By MC Slim JB - 12/17/09 - 4:37 pm

Shake Shack or whatever goes on the Common will not be new construction, but will occupy the "Pink Palace" http://multimedia.heraldinteractive.com/images/2ecda7a78c_ko_06302009.jpg , a disused former restroom. (That's Ken Oringer in the corner of the photo, who once was in the running to put a restaurant there, but has since withdrawn.)

And fie on you for casting aspersions on the great avocation that is eating out. It's not all there is to life, but a great burger and frozen custard is a cheap luxury.

Clam Box at the Pink Palace?

By SwirlyGrrl - 12/17/09 - 5:00 pm

It just keeps getting better for those 10-12 year olds out there ...

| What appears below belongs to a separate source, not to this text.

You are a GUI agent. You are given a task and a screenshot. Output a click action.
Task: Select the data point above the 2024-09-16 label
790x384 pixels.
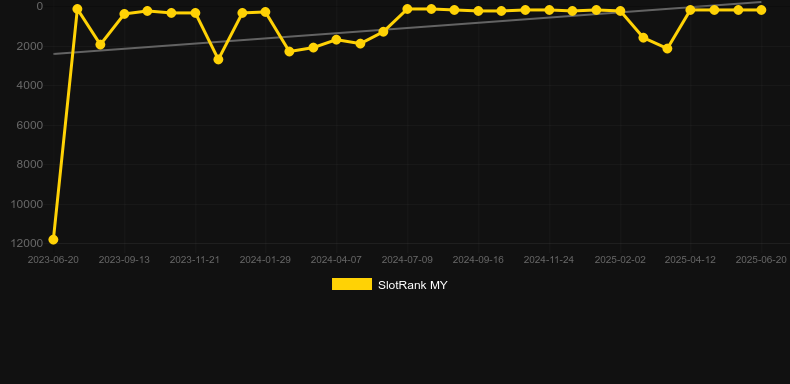click(x=478, y=11)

Yes, it truly is a banner day

By Spatch - 12/17/09 - 5:15 pm

Yes, it truly is a banner day for furtive snickerers.

There you go

By JohnnyStraphanger (not verified) - 12/18/09 - 4:28 pm

Thank you MC Slim JB, my favorite Boston food scribe, for not only advocating for a Shake Shack, but for defending the notion that people may want to *gasp* eat out in a city (or even in that city's centerpiece green space). To all of the folks who keep deriding Shake Shack for not being local enough, produce a viable local alternative. You keep mentioning the Clam Box and every other fried fish place within a spit of a commuter rail stop, but you neglect to mention that neither Clam Box nor Woodman's nor Huots nor anyone else who puts batter to bait has ever given downtown so much as a thought. Now you want them to come swooping in to save us from good burgers and excellent shakes and fries because Danny Meyer doesn't fit your provincial definition of what's suitable for the Common? Please. Ken Oringer, Todd English, Barbara Lynch, Jasper White... none of them have stepped up to do what Danny Meyer is offering and has already succeeded in doing elsewhere. For Boston's "food scene" to give him nothing but grief for the attempt is just backward.

"We don't need a burger joint." No, what we don't need is another downtown vacancy where a ratable could be just because the city of 1,000 mac and cheeses is put off by the idea.

P.S. While we're at it, let's stop Balkanizing the street vendors and let them set up shop beyond Park Street, Faneuil, Downtown Crossing and Fenway.